WHAT TO WORK ON
Between the line containing "The height and width of the screenshot is (506, 864)." and the line containing "The image size is (1024, 576)." lies a run of lines; give that run again exactly, with both of those lines, and nothing else from the entries below.

EXTRACTED RECORDS
________
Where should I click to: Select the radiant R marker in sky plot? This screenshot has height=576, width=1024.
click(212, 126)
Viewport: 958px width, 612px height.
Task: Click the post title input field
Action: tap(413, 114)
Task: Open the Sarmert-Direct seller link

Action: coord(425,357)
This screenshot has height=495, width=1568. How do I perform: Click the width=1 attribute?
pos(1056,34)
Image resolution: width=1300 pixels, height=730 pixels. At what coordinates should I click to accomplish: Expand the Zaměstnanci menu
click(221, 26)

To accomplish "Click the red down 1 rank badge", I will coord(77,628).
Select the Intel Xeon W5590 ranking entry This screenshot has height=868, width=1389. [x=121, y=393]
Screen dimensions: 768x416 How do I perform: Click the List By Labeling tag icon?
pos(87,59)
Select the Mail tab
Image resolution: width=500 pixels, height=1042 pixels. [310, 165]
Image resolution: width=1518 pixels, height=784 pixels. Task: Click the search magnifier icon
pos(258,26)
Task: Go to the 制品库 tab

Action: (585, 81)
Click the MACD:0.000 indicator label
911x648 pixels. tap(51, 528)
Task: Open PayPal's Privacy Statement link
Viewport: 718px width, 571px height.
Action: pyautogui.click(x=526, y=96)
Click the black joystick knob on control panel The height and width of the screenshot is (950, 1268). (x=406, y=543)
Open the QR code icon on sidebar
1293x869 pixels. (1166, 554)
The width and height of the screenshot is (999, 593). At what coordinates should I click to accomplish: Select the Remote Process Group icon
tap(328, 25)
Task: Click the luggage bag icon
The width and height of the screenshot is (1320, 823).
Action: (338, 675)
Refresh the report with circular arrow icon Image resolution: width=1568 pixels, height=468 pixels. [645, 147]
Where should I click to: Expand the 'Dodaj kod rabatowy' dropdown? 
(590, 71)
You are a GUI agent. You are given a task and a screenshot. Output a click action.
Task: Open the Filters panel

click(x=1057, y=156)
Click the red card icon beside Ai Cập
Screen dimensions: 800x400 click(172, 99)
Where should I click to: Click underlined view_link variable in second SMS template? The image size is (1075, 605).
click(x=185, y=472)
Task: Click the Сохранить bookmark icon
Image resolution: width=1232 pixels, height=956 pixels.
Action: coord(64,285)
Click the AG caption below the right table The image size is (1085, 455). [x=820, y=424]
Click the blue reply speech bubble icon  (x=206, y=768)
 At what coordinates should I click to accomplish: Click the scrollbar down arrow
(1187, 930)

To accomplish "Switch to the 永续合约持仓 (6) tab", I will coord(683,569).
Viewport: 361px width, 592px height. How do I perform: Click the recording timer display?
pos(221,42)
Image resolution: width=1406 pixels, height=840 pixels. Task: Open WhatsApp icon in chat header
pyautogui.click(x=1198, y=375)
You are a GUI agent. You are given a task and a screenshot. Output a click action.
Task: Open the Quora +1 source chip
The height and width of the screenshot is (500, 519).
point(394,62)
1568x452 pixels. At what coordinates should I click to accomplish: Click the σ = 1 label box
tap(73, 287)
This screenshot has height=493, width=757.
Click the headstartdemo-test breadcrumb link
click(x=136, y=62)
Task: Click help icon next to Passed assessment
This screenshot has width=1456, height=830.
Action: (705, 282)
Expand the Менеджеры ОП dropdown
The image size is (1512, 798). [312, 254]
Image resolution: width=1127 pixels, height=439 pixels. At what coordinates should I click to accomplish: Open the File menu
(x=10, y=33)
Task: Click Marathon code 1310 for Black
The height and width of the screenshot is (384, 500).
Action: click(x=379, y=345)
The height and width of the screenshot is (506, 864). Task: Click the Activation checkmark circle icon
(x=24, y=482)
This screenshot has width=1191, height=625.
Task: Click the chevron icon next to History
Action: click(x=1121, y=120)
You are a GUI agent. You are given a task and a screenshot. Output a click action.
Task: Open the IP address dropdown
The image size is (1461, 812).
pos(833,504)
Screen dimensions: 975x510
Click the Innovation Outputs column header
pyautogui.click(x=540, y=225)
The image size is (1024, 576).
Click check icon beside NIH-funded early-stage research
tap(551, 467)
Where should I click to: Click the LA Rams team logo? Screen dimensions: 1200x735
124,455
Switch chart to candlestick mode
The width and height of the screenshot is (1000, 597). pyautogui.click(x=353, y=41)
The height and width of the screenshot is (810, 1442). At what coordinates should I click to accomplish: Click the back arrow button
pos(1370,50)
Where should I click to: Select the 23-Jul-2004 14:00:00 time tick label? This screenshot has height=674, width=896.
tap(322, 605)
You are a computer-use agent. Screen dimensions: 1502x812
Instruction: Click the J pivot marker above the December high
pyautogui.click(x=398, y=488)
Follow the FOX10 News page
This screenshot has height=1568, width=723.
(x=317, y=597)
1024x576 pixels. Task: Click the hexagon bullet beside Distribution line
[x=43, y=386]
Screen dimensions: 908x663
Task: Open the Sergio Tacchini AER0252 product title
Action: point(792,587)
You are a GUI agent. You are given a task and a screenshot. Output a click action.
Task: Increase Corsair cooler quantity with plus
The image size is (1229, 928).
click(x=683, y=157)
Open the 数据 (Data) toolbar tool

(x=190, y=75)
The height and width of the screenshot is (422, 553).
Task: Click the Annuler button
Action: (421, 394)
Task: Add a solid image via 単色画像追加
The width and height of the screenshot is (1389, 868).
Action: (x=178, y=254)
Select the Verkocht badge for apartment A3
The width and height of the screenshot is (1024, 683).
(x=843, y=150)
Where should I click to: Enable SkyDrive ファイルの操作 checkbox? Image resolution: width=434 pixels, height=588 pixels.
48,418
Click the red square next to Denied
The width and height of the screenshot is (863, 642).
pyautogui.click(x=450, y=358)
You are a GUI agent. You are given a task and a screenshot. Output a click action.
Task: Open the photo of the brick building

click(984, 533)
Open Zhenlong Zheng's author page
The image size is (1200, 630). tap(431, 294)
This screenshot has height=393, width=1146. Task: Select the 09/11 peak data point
________
ANSWER TO THIS EXERCISE
The height and width of the screenshot is (506, 864). Task: Click the Activation checkmark circle icon
(x=24, y=482)
This screenshot has width=1191, height=625.
Task: Click the chevron icon next to History
Action: click(x=1121, y=120)
You are a GUI agent. You are given a task and a screenshot. Output a click action.
Task: Open the IP address dropdown
The image size is (1461, 812).
pos(833,504)
Screen dimensions: 975x510
Click the Innovation Outputs column header
pyautogui.click(x=540, y=225)
The image size is (1024, 576).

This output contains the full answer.